3D-PRINTED COMPOSITE SCAFFOLDS BASED ON GELMA/ALGINATE AND PCL/Β-TCP FOR BONE TISSUE ENGINEERING AND CRANIOFACIAL RECONSTRUCTION
Abstract
The restoration of bone defects remains one of the most important challenges in modern regenerative medicine. Traditional transplantation methods, including autografts and allografts, are limited by the risk of immune rejection, donor tissue shortage, and postoperative complications. In this regard, 3D printing technologies and the development of bioactive scaffolds have gained significant importance in bone tissue engineering.
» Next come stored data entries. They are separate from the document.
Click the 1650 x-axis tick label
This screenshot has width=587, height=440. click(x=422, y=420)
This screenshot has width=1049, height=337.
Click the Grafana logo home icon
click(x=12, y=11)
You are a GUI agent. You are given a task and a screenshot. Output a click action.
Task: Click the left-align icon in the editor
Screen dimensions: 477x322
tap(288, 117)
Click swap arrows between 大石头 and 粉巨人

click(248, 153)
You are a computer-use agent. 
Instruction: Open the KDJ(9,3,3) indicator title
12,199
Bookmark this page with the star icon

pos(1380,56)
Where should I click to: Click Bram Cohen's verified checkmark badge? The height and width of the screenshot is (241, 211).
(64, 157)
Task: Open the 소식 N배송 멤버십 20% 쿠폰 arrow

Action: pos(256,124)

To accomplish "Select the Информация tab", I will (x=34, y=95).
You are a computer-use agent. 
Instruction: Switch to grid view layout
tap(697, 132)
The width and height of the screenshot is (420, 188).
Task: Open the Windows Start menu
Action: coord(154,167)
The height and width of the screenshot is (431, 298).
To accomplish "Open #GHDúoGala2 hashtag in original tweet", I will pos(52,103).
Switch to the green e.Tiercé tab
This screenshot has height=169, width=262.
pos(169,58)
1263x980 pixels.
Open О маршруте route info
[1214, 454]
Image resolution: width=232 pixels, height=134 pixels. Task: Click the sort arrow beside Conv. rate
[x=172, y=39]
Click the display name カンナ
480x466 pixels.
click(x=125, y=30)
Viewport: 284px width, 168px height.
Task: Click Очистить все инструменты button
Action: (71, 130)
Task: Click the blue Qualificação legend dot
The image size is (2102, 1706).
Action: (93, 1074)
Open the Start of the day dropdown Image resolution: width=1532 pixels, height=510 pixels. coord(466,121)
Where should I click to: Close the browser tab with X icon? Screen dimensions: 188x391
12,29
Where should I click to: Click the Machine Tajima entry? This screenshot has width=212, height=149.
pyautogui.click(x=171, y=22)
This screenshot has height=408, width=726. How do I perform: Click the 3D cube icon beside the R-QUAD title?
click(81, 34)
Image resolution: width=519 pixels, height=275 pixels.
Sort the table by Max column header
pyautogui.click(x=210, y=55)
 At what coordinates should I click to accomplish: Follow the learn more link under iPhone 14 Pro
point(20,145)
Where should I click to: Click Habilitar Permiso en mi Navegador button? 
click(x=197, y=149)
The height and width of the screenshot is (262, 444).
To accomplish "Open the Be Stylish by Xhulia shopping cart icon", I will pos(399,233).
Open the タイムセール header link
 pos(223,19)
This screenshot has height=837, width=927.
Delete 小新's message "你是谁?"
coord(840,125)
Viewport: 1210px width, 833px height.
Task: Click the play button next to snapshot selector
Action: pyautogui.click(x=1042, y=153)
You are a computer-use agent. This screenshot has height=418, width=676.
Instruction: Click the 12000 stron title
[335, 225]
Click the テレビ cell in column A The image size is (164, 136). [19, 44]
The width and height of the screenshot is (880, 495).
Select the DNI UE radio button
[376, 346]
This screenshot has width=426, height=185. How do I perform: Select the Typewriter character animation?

This study combines the results of investigations of two promising biomaterial systems: interpenetrating polymer networks (IPNs) based on gelatin methacryloyl (GelMA)/alginate supplemented with β-tricalcium phosphate (β-TCP), and 3D-printed polycaprolactone (PCL)/β-TCP composite scaffolds for clinical craniofacial bone reconstruction. The results demonstrated that GelMA/alginate IPN constructs possess high printability, improved mechanical properties, and pronounced osteogenic activity. Clinical application of individualized PCL/β-TCP scaffolds showed successful implant integration, absence of major complications, and high patient satisfaction. These findings confirm the potential of 3D-printed composite biomaterials for bone regeneration and reconstructive surgery.